1988 Big South Conference baseball tournament
- Teams: 4
- Format: Double-elimination
- Finals site: Taylor Field; Buies Creek, North Carolina;
- Champions: Campbell (1st title)
- Winning coach: Mike Caldwell (1st title)
- MVP: Rob Palentchar (Campbell)

= 1988 Big South Conference baseball tournament =

The 1988 Big South Conference baseball tournament was the postseason baseball tournament for the Big South Conference, held from April 21 through 23 at Taylor Field on the campus of Campbell University in Buies Creek, North Carolina. Four teams participated in the double-elimination tournament. The Big South played the season at the NCAA Division I level, but did not receive an automatic bid to the 1988 NCAA Division I baseball tournament. won the championship for the first time.

==Format==
The top four finishers from the regular season qualified for the tournament.
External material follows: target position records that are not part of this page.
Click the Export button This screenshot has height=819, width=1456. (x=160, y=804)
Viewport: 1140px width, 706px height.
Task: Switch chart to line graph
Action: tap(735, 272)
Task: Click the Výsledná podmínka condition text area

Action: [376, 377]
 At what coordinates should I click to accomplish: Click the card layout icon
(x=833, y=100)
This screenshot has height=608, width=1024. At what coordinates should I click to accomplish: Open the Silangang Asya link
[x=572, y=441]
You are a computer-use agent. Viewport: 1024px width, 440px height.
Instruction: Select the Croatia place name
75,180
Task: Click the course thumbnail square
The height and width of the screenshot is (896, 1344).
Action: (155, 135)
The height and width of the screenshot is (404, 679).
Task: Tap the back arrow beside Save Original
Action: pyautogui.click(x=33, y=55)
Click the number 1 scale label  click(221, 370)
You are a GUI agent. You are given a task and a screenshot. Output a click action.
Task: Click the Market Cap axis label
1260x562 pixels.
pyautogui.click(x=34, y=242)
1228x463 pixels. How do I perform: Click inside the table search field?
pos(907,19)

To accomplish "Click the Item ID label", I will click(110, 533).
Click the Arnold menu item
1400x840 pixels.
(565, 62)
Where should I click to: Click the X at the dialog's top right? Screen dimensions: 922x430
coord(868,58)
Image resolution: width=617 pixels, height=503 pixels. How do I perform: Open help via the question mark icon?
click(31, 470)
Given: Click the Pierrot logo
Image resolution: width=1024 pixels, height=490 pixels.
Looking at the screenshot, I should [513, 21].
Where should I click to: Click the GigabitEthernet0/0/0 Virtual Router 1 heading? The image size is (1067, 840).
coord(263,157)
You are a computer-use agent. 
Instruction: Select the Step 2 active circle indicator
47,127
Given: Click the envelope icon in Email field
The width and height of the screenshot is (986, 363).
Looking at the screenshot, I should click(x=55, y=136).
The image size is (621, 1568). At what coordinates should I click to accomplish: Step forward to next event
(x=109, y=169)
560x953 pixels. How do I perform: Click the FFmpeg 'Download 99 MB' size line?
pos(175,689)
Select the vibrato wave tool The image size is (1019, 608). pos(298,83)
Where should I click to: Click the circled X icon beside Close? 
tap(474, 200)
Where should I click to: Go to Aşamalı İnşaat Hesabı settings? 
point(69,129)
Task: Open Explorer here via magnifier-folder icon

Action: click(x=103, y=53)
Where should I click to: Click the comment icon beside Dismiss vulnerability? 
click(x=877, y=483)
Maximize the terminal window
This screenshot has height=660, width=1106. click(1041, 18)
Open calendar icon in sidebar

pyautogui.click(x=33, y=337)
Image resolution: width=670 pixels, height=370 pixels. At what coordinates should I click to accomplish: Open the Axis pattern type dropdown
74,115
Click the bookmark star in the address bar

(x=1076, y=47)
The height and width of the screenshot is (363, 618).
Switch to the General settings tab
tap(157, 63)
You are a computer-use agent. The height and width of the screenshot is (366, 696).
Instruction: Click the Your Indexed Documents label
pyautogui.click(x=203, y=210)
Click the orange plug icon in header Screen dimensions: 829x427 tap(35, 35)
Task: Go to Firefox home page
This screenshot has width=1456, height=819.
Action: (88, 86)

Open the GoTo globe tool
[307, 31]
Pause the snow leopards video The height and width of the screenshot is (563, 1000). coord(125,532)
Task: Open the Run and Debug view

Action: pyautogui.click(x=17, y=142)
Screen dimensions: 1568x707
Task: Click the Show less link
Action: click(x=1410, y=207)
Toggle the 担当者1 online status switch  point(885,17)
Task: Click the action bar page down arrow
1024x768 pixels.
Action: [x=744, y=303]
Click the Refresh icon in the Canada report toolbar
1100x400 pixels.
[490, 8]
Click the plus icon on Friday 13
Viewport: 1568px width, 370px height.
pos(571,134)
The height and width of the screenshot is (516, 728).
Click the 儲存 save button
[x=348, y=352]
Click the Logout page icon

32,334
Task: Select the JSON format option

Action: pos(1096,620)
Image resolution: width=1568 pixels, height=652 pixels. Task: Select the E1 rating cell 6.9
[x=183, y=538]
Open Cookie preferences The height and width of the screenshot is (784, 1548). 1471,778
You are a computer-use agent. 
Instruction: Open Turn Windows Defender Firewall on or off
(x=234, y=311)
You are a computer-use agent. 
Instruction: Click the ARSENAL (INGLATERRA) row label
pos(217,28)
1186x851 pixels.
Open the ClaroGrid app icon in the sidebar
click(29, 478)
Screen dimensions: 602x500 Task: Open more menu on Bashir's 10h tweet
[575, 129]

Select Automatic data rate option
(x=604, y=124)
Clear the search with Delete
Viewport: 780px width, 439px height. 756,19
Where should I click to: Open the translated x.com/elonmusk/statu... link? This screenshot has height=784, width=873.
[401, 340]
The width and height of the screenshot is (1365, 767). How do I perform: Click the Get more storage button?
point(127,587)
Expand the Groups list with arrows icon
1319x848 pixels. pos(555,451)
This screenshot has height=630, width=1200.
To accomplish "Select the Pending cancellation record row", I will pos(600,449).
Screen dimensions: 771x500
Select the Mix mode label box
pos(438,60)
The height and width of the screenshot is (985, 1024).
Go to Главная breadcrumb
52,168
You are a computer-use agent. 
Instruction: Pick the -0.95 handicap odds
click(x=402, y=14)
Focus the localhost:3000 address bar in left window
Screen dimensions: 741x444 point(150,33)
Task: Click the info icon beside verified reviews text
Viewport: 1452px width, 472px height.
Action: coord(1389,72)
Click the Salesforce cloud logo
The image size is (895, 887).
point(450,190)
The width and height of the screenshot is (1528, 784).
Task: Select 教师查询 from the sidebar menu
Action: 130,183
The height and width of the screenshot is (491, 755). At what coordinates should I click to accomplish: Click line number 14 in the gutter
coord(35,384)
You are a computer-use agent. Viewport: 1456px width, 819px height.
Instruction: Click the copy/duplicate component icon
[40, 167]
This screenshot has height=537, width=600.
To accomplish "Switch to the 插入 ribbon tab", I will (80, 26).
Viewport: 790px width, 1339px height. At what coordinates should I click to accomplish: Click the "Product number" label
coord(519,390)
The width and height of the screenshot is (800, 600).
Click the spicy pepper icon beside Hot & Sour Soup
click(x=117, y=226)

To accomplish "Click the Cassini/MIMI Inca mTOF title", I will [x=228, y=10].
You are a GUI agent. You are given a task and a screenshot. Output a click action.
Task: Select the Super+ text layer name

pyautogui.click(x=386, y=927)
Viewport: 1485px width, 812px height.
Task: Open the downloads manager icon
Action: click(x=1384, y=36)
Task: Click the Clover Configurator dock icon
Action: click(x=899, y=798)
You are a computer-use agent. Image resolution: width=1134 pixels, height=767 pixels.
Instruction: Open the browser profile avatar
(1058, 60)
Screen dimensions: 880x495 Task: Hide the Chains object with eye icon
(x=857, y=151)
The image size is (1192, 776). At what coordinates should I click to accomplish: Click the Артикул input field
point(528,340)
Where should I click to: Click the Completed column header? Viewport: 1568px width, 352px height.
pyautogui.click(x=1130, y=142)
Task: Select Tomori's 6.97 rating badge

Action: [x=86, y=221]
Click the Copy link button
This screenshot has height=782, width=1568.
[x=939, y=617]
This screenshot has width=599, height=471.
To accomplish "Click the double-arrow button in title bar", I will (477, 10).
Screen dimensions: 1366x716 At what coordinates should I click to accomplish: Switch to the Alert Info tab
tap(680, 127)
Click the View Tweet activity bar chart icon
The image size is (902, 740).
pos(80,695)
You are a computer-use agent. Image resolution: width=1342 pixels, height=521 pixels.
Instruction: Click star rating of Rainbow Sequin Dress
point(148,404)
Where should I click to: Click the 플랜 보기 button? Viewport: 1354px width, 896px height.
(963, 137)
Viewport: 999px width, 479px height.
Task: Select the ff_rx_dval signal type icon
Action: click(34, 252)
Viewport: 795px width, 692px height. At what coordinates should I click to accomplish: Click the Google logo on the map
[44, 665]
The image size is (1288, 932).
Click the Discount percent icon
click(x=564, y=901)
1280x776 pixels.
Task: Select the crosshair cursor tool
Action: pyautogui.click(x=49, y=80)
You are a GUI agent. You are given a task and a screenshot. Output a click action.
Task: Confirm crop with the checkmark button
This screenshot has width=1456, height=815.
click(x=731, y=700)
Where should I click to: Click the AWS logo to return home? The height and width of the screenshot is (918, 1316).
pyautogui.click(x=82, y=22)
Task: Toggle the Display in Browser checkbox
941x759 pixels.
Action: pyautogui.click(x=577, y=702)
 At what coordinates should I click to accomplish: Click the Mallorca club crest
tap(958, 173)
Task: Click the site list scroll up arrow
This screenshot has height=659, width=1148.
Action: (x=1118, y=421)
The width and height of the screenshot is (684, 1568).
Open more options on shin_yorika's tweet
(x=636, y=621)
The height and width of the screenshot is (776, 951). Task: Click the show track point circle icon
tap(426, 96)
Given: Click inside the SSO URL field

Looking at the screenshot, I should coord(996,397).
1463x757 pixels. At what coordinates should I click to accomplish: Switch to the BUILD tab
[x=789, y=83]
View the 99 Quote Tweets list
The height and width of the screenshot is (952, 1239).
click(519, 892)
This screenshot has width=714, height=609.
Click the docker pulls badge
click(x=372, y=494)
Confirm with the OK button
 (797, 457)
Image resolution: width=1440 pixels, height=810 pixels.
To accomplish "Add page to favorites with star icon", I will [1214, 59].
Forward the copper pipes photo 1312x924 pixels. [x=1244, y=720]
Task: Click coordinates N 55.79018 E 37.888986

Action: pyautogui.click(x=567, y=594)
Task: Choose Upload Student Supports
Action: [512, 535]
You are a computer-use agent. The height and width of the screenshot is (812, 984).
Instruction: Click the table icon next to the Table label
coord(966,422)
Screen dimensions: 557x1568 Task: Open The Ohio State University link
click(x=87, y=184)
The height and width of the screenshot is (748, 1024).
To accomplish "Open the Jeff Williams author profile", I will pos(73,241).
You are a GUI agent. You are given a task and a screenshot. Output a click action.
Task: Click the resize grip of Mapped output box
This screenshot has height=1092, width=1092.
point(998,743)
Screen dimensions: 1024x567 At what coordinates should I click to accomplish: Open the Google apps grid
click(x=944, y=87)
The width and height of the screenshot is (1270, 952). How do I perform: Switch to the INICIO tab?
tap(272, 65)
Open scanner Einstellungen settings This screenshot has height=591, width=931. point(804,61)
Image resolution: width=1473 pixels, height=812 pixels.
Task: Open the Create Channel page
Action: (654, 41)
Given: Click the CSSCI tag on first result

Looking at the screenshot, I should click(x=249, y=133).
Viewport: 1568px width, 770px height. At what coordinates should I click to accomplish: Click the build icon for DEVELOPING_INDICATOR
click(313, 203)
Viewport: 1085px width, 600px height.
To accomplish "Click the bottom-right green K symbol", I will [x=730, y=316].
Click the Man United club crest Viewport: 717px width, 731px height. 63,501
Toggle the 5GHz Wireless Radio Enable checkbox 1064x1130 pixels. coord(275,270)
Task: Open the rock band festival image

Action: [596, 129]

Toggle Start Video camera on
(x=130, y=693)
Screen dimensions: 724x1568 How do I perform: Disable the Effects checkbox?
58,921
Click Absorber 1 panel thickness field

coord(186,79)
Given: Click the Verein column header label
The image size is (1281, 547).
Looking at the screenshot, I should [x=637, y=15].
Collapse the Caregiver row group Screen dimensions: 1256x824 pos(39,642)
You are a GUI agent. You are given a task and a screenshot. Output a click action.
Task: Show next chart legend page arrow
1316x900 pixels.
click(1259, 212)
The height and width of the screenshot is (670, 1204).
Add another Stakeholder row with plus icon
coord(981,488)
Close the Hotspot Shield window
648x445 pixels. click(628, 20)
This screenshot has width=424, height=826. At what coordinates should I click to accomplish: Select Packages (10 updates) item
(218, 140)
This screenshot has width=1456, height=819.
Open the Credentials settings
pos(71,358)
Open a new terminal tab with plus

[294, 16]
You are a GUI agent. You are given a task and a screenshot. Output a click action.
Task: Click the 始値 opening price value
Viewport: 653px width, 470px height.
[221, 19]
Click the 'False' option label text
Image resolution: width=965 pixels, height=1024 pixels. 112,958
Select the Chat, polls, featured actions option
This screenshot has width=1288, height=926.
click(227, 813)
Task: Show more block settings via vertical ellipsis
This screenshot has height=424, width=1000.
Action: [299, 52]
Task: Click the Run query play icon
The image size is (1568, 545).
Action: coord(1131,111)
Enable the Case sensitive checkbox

| Team | W | L | Pct. | GB | Seed |
|---|---|---|---|---|---|
| Coastal Carolina | 15 | 0 | 1.000 | — | 1 |
| Baptist | 12 | 7 | .632 | 5 | 2 |
| Campbell | 10 | 8 | .556 | 6.5 | 3 |
| Winthrop | 8 | 8 | .500 | 7.5 | 4 |
| Augusta State | 8 | 10 | .444 | 8.5 | — |
| Radford | 4 | 10 | .286 | 10.5 | — |
| UNC Asheville | 1 | 15 | .063 | 15.5 | — |

==All-Tournament Team==

| Name | School |
|---|---|
| Ricky Berrier | Campbell |
| Hardy Ferguson | Charleston Southern |
| Kevin Futrell | Charleston Southern |
| Randy Hood | Campbell |
| Robbie Jordan | Coastal Carolina |
| Danny Murphy | Campbell |
| Bob Palentchar | Campbell |
| Cory Satterfield | Campbell |
| Randy Stokes | Coastal Carolina |
| Greg Streett | Coastal Carolina |
| Robert Tucker | Winthrop |
| Dan Wolfe | Charleston Southern |

===Most Valuable Player===
Rob Palentchar was named Tournament Most Valuable Player. Palentchar was a designated hitter for Campbell.